> Task
Rewrite the data from its first line through the line containing "[x=43, y=435]", changing every "screenshot" to "screen capture" and leaving everything else unchanged.

> Stored rows
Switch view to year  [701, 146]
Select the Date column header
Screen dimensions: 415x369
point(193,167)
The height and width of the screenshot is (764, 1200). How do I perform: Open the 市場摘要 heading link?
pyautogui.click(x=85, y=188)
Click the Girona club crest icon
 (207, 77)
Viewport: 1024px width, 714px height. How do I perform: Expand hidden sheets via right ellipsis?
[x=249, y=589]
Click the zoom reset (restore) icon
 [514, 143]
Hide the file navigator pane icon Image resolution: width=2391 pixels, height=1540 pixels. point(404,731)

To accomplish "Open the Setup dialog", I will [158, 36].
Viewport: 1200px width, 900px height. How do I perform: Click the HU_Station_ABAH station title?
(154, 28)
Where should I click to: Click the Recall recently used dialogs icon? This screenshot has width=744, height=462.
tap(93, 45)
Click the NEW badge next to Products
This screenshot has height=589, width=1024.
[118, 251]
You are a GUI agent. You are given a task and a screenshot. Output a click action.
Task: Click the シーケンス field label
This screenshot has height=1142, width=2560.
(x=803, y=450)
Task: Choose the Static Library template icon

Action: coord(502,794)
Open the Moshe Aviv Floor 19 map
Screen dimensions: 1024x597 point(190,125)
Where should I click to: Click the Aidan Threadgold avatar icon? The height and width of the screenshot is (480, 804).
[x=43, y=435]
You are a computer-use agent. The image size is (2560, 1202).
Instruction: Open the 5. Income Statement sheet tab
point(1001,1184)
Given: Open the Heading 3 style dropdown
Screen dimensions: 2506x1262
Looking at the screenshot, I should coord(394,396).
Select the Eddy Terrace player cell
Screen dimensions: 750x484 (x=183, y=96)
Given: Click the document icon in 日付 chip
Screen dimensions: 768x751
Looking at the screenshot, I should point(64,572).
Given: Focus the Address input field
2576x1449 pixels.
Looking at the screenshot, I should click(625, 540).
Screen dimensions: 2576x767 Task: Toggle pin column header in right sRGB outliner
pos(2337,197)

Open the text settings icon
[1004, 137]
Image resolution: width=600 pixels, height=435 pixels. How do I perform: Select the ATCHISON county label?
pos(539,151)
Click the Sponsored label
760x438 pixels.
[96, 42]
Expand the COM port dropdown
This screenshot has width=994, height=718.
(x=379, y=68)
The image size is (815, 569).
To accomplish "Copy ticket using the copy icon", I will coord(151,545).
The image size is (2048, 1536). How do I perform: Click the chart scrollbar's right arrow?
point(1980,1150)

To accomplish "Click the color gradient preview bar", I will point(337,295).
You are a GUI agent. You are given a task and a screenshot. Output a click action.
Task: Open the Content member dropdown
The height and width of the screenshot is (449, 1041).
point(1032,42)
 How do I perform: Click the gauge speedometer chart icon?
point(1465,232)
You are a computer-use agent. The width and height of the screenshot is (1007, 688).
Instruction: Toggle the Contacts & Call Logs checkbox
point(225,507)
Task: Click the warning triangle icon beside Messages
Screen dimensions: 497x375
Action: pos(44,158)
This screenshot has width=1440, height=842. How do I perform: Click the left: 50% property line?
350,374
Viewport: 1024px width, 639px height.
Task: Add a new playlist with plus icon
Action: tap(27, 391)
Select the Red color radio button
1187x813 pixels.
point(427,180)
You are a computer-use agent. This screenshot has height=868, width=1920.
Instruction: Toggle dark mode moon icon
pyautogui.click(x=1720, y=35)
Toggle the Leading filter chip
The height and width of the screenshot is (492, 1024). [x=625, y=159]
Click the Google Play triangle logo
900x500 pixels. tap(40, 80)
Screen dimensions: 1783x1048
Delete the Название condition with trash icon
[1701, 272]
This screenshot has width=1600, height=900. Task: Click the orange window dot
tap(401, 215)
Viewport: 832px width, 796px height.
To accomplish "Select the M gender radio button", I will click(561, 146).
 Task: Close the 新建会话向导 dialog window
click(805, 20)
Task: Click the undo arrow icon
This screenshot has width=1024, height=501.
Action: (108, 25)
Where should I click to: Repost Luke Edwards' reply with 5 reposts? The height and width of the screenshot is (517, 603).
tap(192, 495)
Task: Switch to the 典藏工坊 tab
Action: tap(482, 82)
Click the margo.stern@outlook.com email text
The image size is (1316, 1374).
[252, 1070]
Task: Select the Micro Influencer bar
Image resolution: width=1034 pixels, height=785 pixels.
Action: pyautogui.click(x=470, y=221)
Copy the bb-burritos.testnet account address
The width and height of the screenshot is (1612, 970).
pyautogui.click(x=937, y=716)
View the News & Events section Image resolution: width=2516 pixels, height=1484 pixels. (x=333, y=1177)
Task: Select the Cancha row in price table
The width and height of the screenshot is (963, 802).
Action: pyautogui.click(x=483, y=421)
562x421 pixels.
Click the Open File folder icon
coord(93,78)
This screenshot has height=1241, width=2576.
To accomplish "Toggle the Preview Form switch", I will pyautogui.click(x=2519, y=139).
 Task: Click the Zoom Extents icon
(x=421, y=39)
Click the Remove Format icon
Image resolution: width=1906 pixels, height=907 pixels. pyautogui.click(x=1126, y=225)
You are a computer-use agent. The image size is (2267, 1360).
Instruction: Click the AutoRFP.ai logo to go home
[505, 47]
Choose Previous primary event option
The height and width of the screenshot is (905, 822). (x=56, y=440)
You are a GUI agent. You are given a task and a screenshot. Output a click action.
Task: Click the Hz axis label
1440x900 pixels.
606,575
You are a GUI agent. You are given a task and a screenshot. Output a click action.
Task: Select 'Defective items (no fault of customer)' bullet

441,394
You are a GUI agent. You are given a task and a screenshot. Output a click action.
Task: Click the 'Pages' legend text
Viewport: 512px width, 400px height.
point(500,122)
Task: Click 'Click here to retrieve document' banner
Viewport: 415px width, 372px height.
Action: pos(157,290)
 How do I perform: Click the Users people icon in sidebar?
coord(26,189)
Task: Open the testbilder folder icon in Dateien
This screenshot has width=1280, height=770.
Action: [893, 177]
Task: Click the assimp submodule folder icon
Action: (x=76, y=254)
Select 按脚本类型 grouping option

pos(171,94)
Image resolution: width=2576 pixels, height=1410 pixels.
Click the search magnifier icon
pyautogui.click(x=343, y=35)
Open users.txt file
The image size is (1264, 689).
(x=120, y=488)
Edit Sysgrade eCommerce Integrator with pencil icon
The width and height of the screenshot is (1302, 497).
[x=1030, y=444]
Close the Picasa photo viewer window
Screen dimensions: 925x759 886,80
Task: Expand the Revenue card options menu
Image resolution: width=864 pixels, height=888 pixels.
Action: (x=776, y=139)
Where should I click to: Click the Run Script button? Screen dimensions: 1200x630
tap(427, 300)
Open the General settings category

> Output for this exercise
Switch view to year  [701, 146]
Select the Date column header
Screen dimensions: 415x369
point(193,167)
The height and width of the screen capture is (764, 1200). How do I perform: Open the 市場摘要 heading link?
pyautogui.click(x=85, y=188)
Click the Girona club crest icon
 (207, 77)
Viewport: 1024px width, 714px height. How do I perform: Expand hidden sheets via right ellipsis?
[x=249, y=589]
Click the zoom reset (restore) icon
 [514, 143]
Hide the file navigator pane icon Image resolution: width=2391 pixels, height=1540 pixels. point(404,731)

To accomplish "Open the Setup dialog", I will [158, 36].
Viewport: 1200px width, 900px height. How do I perform: Click the HU_Station_ABAH station title?
(154, 28)
Where should I click to: Click the Recall recently used dialogs icon? This screen capture has width=744, height=462.
tap(93, 45)
Click the NEW badge next to Products
This screen capture has height=589, width=1024.
[118, 251]
You are a GUI agent. You are given a task and a screen capture. Output a click action.
Task: Click the シーケンス field label
This screen capture has height=1142, width=2560.
(x=803, y=450)
Task: Choose the Static Library template icon

Action: coord(502,794)
Open the Moshe Aviv Floor 19 map
Screen dimensions: 1024x597 point(190,125)
Where should I click to: Click the Aidan Threadgold avatar icon? The height and width of the screen capture is (480, 804).
[x=43, y=435]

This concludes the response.